Se solo si considerasse il risparmio per la Sanità Pubblica che si avrebbe dalle diagnosi tempestive, qualsiasi eventuale maggior onere determinato dall’allungamento delle ore di accesso al pubblico nei vari laboratori diagnostici, sarebbe giustificato, senza considerare il beneficio per l’utente di ricevere un responso in tempi immediati o, quantomeno, ragionevoli.
Insomma, sia per ragioni morali-per non avere sulla coscienza tanti morti-, poi per ragioni economiche- per ridurre i costi della Sanità Pubblica- e, infine, per dovere nei confronti dei propri cittadini, è assolutamente necessario che la Sanità Pubblica intervenga con atti radicali che consentano l’abbattimento delle liste d’attesa foriere di mille problemi.
Bastano tre mosse per cominciare e dare una risposta decisiva al problema: fare una Legge Regionale che obblighi a contenere al massimo la lista di attesa nei trenta giorni riducendoli a otto per le patologie specialistiche a rischio della vita; consentire ai medici di famiglia che contestualmente alla redazione dell’impegnativa entrino nel sistema CUP e fissino la visita o l’analisi necessaria al paziente sulla base dell’urgenza; infine organizzare con obbligo normativo l’apertura dei laboratori diagnostici in un arco temporale quotidiano non inferiore alle 18 ore, corrispondenti essenzialmente a tre turni di lavoro.

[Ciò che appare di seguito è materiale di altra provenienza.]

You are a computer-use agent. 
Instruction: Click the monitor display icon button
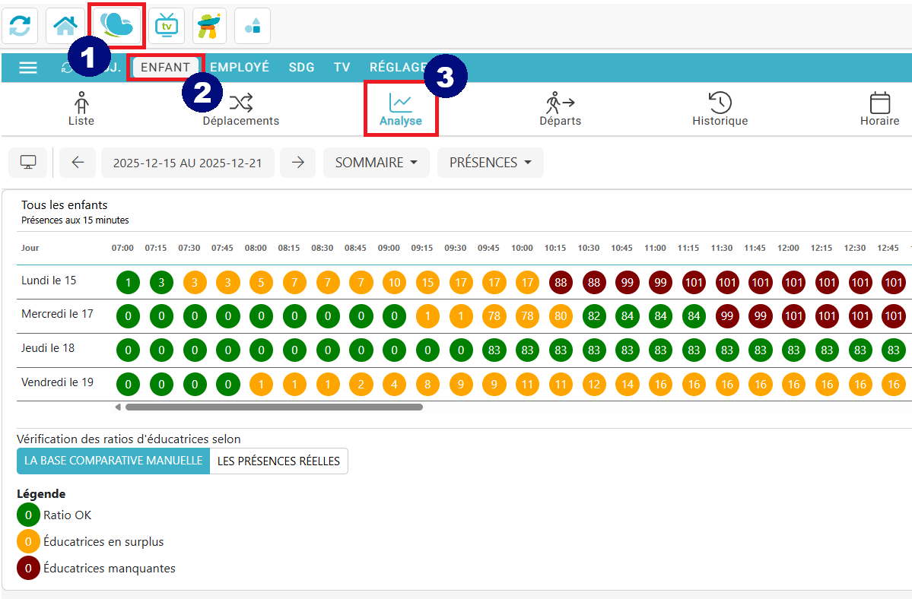28,163
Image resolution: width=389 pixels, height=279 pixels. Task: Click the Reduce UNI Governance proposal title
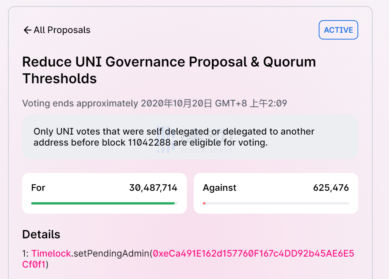(x=169, y=62)
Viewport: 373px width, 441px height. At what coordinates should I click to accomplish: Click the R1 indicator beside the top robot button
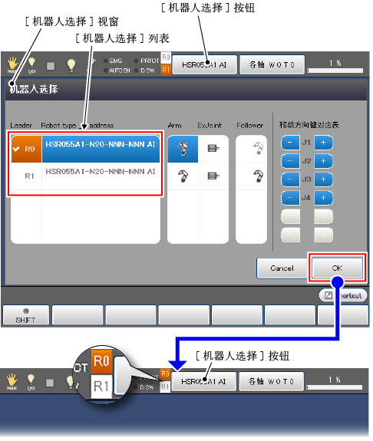coord(166,70)

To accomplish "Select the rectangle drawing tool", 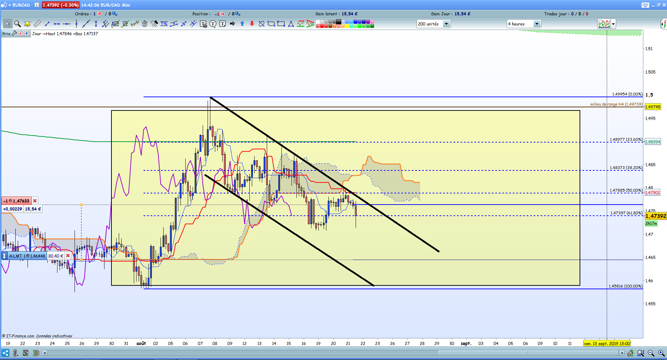I will [x=281, y=24].
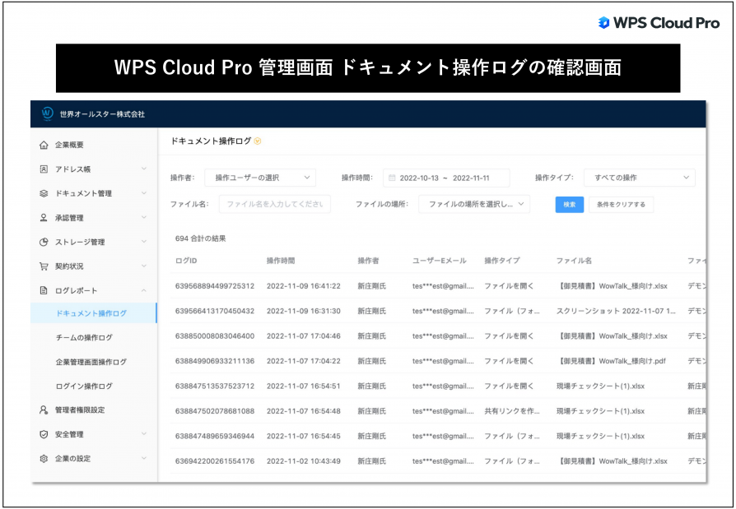Click the blue 検索 search button
The width and height of the screenshot is (736, 509).
click(569, 204)
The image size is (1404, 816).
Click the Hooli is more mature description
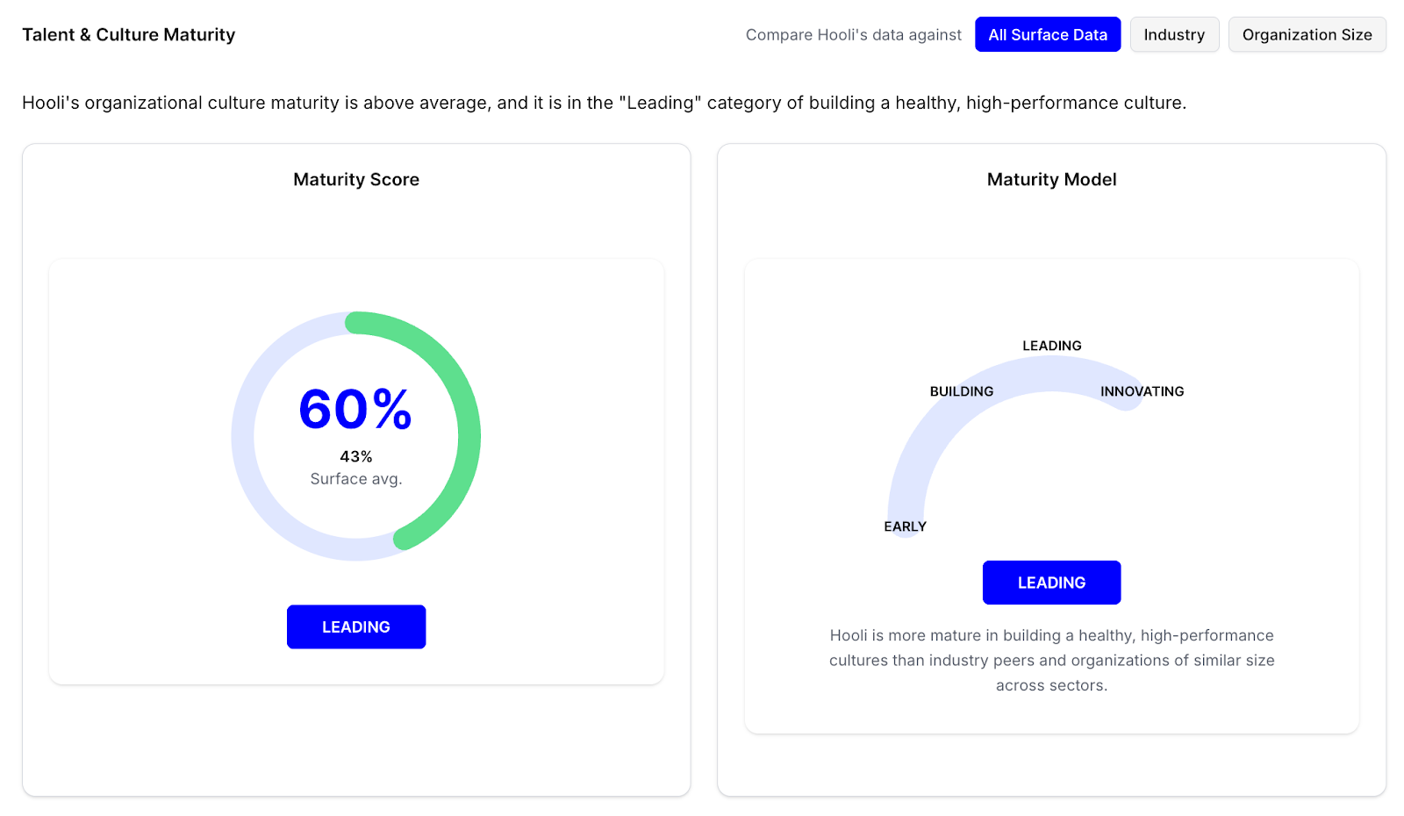[x=1051, y=660]
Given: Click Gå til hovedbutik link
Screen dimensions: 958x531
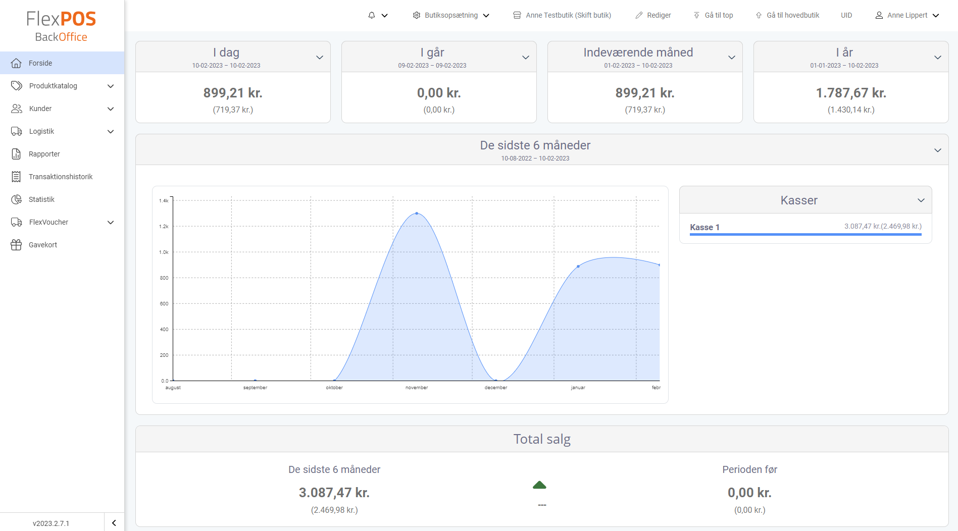Looking at the screenshot, I should 787,15.
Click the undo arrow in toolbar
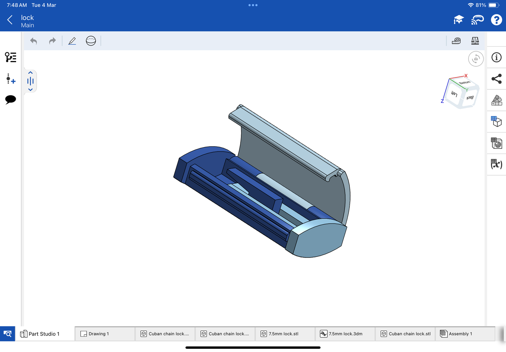This screenshot has height=352, width=506. 34,41
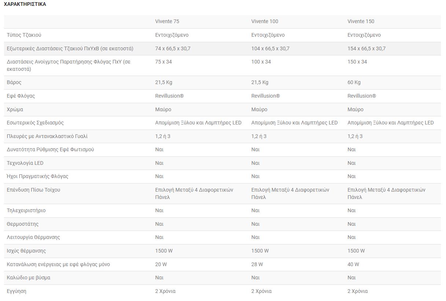Click the Εφέ Φλόγας row label
The width and height of the screenshot is (446, 301).
(x=21, y=96)
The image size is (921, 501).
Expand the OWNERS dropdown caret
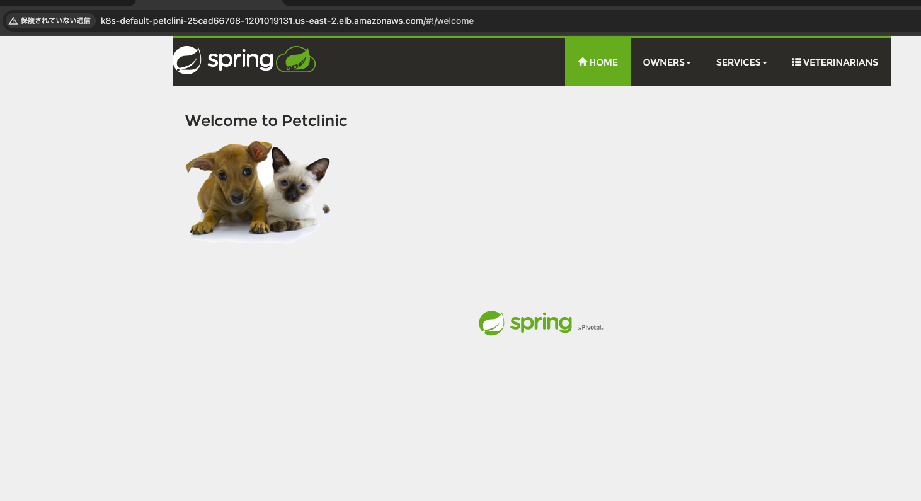(x=689, y=63)
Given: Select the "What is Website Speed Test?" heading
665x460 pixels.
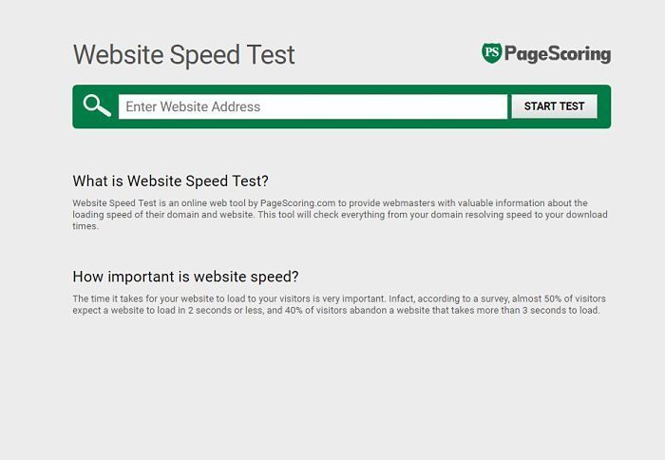Looking at the screenshot, I should click(171, 181).
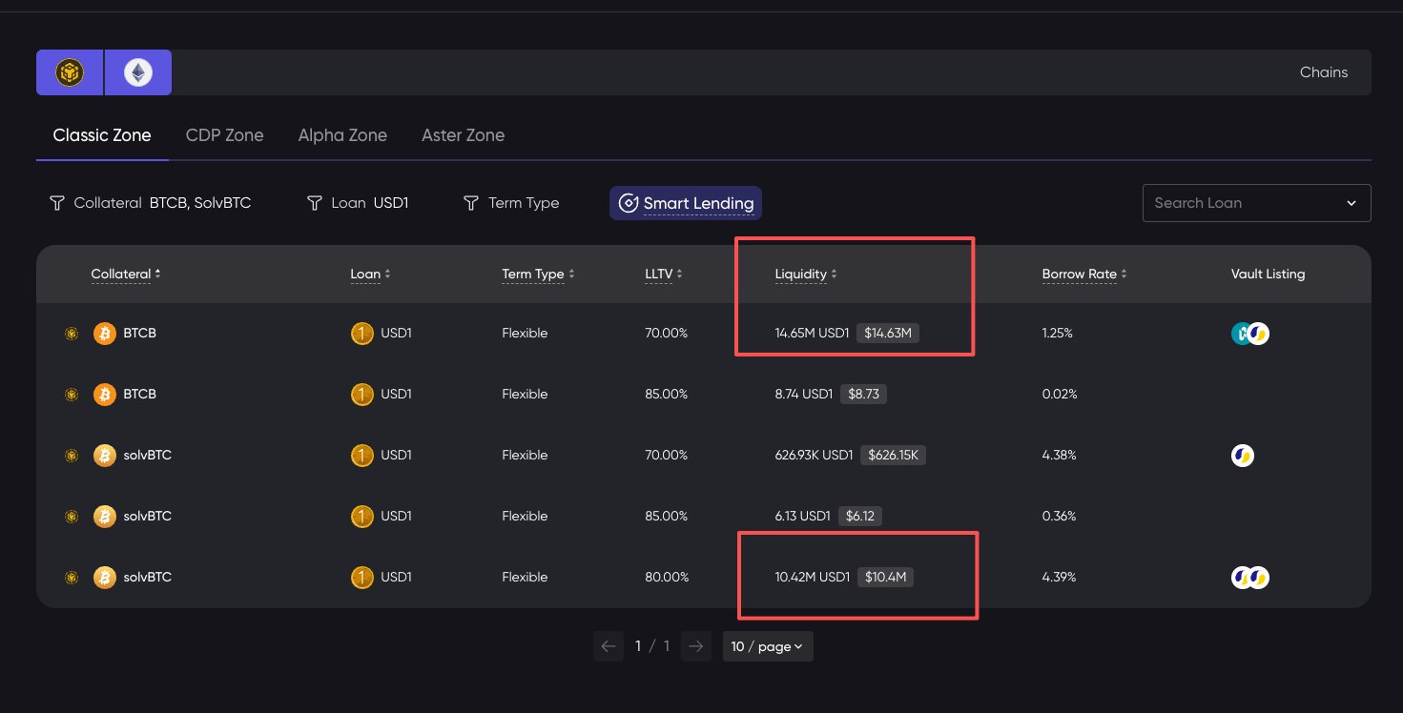Select the BNB Chain icon filter
The image size is (1403, 713).
70,72
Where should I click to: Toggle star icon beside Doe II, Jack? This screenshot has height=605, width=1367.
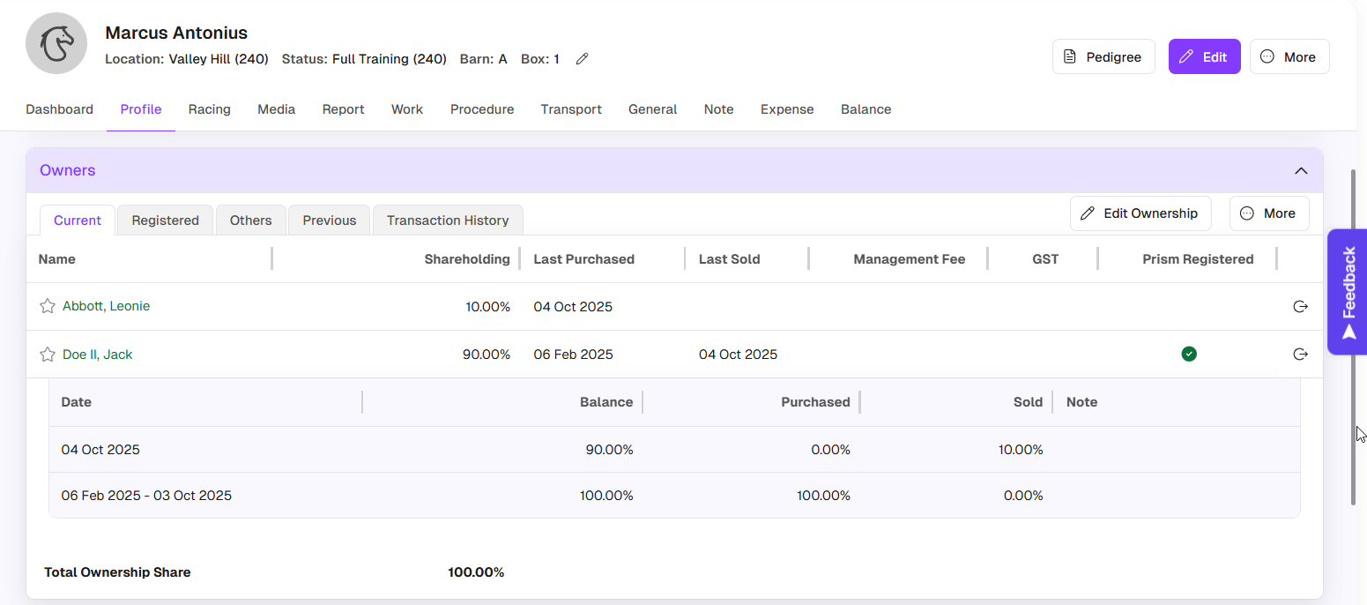48,355
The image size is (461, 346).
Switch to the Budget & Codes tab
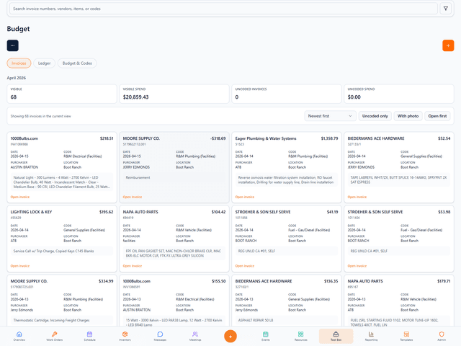coord(76,63)
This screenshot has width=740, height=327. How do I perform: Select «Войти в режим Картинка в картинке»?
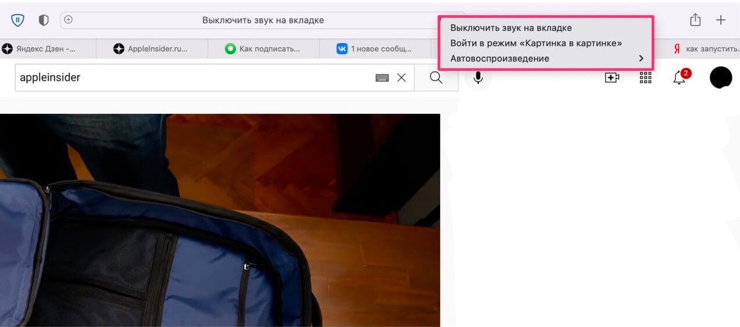click(x=535, y=43)
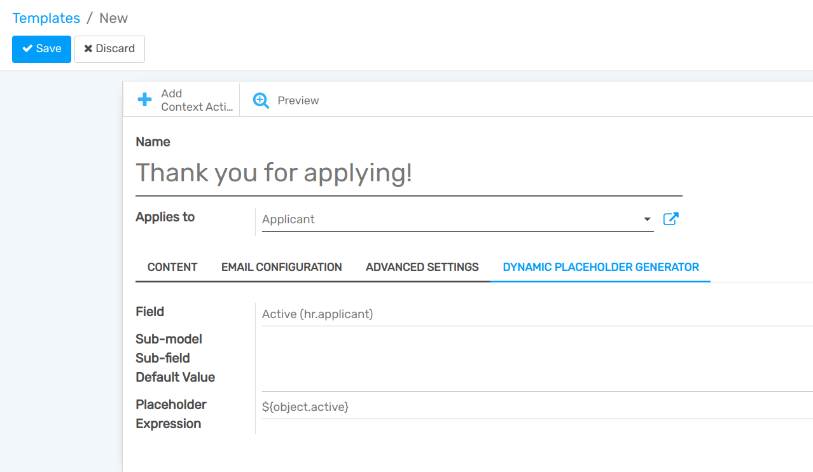813x472 pixels.
Task: Click the checkmark icon inside Save button
Action: point(26,48)
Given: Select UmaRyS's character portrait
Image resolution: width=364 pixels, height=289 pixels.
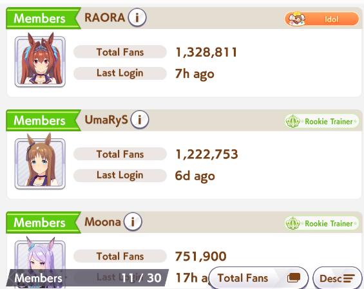Looking at the screenshot, I should (40, 162).
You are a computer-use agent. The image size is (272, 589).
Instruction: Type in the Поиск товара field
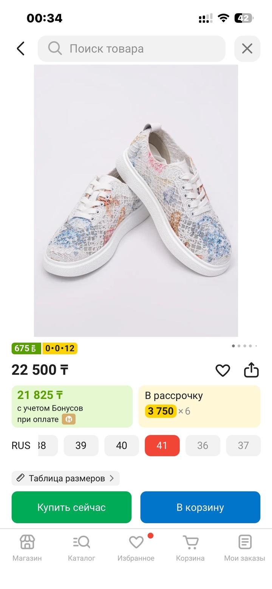144,48
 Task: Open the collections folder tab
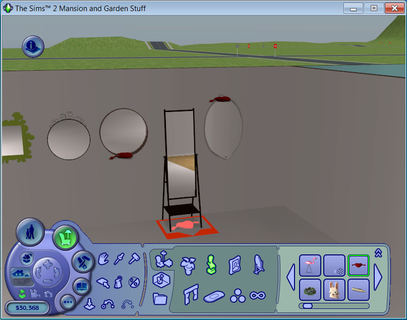click(160, 298)
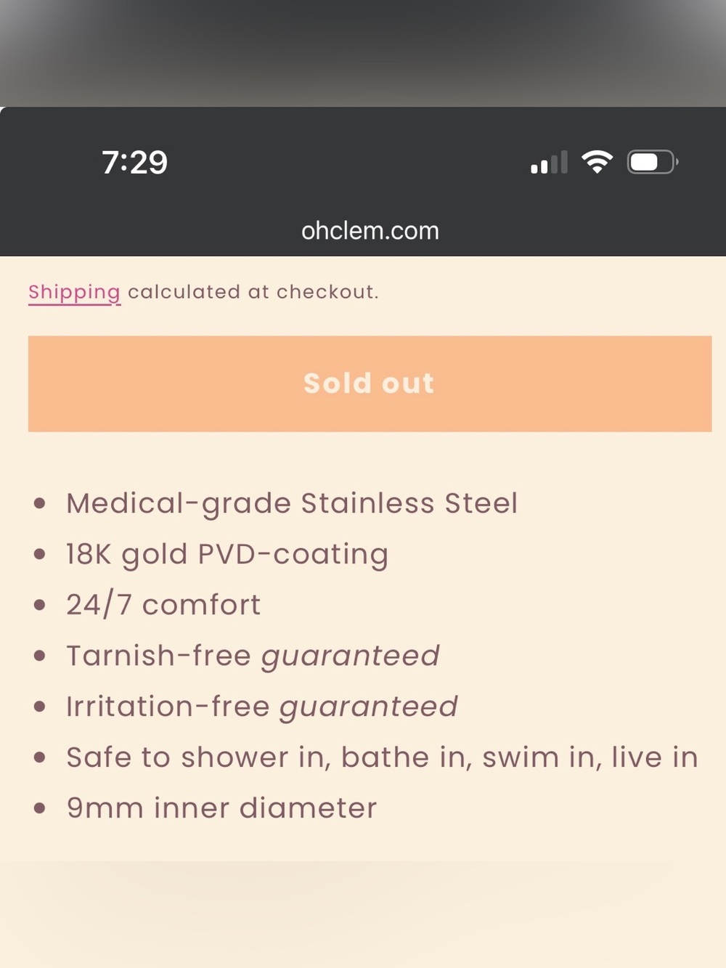Select the Medical-grade Stainless Steel line
This screenshot has height=968, width=726.
(292, 503)
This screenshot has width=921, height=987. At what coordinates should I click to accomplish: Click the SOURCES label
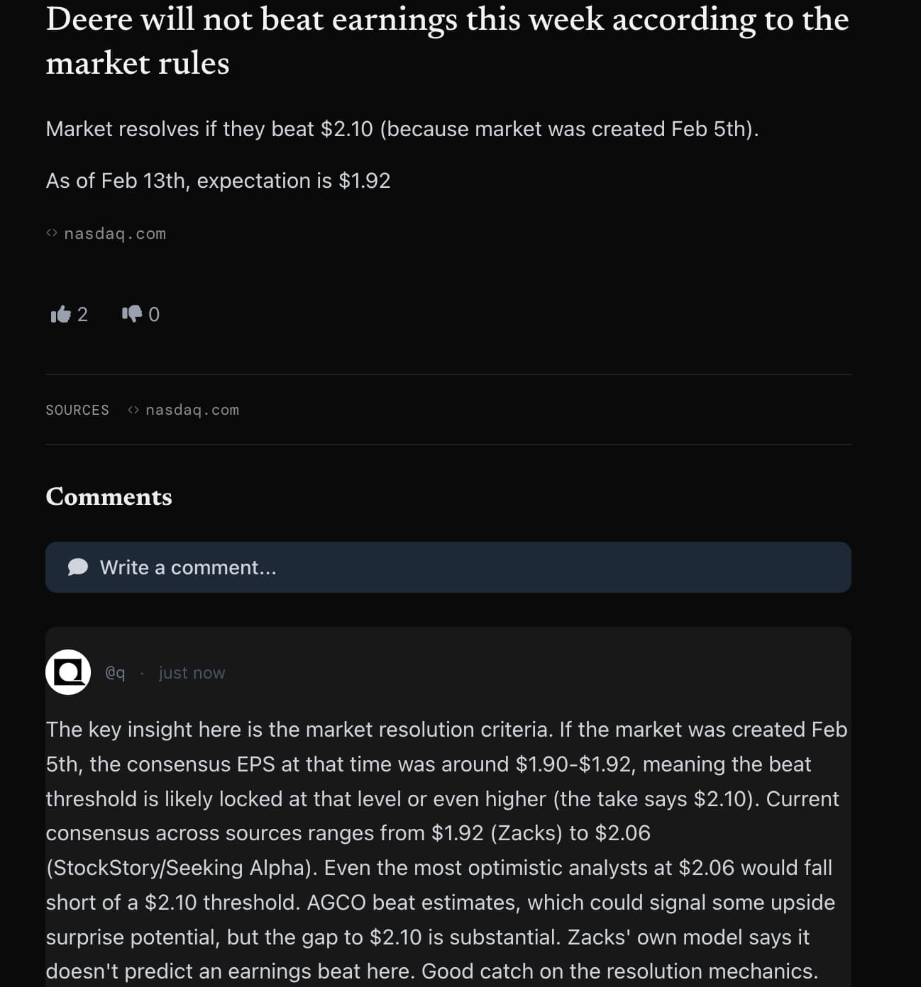pyautogui.click(x=77, y=410)
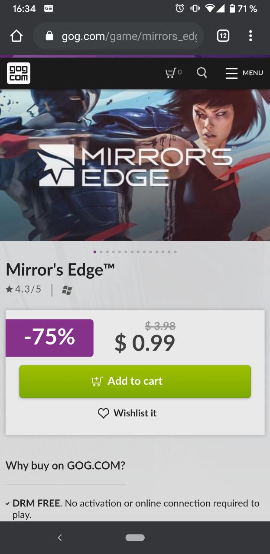This screenshot has width=270, height=554.
Task: Open the shopping cart icon
Action: 173,73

Esiste un diritto alla salute costituzionalmente garantito che, ove non si traduca concretamente in un approccio che possa garantire celerità ed efficienza, determina una sconfitta sul piano politico e la possibilità di azione da parte della Corte dei Conti per danni erariali nonché quella di un’azione risarcitoria da parte dei cittadini che subiscano un pregiudizio.
Meditino i nostri politici con oculatezza.